トランプ政権はコロナ感染を拡大させたとして中国を非難、WHOが中国の影響下にあると主張しています。

バイデン政権が誕生した場合、改革の進捗状況にかかわらず、WHOにとどまる可能性が高いと思われます。

またワクチンの配布を巡る国際協定にも当然に影響してくるであろうことを覚えておいてください。

 

TPP

バイデン氏は大統領に選ばれた場合、トランプ氏が離脱した一部の国際機関や国際協定で、米国がかつての地位に戻ることは困難だと感じる局面があるかもしれません。

トランプ氏はTPPが「ひどい協定だ」と発言し、米国にとっては二国間協定の方が有益だと述べています。

 

米国が抜けたTPPは、その後、日本の安倍前首相らの尽力により、多少修正された形で既に発効しています。

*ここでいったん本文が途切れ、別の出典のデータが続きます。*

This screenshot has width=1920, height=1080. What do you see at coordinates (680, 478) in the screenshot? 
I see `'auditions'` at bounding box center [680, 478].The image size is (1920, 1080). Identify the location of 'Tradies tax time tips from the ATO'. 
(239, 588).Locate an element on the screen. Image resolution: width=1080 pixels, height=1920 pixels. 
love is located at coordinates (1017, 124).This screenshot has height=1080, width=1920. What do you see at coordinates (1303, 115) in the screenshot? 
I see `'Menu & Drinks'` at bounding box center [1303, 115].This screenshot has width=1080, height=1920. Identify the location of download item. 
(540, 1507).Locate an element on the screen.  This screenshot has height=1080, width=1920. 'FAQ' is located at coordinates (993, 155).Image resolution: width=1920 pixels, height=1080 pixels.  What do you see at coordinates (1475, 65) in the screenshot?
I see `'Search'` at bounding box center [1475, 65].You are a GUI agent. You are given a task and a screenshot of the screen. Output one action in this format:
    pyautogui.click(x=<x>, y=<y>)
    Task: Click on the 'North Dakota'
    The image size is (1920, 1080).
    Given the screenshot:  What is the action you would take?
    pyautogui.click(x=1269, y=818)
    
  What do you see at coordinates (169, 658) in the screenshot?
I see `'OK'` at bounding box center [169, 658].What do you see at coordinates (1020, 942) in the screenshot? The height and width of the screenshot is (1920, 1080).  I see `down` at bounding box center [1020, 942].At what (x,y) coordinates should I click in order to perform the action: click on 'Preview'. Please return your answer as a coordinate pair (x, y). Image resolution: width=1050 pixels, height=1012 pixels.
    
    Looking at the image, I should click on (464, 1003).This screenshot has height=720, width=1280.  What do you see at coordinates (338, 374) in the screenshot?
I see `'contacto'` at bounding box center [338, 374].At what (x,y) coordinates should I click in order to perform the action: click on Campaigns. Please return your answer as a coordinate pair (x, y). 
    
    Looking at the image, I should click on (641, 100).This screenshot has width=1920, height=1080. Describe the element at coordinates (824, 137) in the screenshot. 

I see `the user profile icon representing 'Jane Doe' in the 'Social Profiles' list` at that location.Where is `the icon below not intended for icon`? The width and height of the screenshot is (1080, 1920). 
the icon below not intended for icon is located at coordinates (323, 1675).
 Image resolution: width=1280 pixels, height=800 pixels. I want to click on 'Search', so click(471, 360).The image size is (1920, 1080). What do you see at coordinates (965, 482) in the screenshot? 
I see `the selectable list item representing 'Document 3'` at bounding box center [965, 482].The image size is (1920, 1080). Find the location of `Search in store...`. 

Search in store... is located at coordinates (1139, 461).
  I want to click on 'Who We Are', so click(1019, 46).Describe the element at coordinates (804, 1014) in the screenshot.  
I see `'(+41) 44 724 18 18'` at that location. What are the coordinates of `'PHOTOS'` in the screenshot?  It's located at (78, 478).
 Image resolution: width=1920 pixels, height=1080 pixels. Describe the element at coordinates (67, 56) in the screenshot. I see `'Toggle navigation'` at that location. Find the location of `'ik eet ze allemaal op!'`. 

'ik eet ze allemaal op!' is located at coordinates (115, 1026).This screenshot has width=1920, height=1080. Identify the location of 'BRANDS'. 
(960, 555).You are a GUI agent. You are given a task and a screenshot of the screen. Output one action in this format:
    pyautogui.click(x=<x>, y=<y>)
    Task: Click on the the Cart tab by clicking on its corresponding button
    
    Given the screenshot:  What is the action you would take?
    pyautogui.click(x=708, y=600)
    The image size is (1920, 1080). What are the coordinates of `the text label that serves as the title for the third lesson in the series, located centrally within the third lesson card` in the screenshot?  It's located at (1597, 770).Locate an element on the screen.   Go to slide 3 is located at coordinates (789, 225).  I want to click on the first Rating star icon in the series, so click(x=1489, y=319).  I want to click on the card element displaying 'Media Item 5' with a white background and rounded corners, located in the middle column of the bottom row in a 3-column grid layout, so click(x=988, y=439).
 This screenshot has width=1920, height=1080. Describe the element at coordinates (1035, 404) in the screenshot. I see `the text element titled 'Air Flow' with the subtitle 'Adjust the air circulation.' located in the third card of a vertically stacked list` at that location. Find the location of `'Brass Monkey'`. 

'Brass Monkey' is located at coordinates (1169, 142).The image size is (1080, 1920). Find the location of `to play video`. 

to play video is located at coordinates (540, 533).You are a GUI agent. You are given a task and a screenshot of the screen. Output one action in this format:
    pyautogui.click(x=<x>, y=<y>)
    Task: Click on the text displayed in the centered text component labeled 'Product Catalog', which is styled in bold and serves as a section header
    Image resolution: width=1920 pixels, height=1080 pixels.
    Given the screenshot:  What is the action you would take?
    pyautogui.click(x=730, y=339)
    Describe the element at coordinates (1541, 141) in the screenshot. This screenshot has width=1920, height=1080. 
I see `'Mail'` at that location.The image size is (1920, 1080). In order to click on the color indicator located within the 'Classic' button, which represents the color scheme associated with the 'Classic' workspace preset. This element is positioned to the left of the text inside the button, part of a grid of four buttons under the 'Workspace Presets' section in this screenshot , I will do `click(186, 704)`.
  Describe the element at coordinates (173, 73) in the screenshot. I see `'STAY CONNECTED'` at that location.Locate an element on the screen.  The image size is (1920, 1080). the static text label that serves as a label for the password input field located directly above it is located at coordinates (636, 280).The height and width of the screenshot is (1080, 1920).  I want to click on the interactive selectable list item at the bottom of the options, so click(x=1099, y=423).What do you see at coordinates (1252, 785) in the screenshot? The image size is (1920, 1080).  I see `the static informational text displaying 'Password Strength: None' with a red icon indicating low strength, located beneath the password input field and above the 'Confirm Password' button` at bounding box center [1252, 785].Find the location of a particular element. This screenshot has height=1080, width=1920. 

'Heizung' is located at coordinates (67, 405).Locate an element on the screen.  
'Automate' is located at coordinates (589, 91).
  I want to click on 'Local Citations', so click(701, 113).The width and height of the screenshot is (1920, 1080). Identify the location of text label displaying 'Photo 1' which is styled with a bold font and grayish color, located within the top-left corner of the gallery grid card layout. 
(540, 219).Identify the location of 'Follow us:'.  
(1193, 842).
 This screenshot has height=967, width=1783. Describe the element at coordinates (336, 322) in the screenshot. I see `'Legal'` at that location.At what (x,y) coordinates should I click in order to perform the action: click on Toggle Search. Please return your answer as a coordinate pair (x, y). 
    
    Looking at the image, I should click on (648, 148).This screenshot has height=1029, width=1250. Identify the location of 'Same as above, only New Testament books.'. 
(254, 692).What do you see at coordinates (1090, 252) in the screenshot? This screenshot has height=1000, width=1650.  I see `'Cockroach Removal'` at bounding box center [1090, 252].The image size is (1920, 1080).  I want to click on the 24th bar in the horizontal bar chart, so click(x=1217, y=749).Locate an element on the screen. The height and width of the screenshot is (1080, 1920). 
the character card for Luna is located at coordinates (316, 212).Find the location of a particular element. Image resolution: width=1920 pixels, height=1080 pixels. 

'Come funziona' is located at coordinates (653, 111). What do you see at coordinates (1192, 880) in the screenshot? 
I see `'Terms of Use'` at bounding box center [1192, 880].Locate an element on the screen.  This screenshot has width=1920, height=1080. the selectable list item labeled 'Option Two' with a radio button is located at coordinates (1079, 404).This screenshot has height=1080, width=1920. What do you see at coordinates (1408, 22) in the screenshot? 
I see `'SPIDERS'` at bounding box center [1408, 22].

バイデン氏は同協定の再交渉に努めると述べていますが、日本など既に先行している他のパートナー国への一定の譲歩を巡って何らかの軋轢を生む可能性があるほか、米議会の間の根強い反対を克服する必要に迫られるでしょう。

 

パリ協定

パリ協定はTPPと比べ、米国にとって比較的再加盟しやすい案件だと思われます。

地球環境問題に関する危機感は、民主党・共和党のそれぞれの支持者間で大きな認識の差異はあるものの、大規模な山火事の発生や強力な台風による被害など、地球環境問題を巡る目に見える危機の続発により、米国人の間での危機意識自体はある程度共有できていると思うからです。

 

むしろ、より困難な課題は、同協定の下で中国やインドなどの環境後進国(失礼な言い方、ごめんなさい)に一段の関与を約束させることにあると思いますが、バイデン氏はそれを目指すと明言しています。

 

管理者は、過去にたびたび主張していますが、米国は地球環境問題、殊に温室効果ガスの排出に関して、過剰な政治的取引をして欲しくないと考えています。

中国などの国々は、小さな努力で大きな成果を挙げられる可能性がまだ残っていると思うからです。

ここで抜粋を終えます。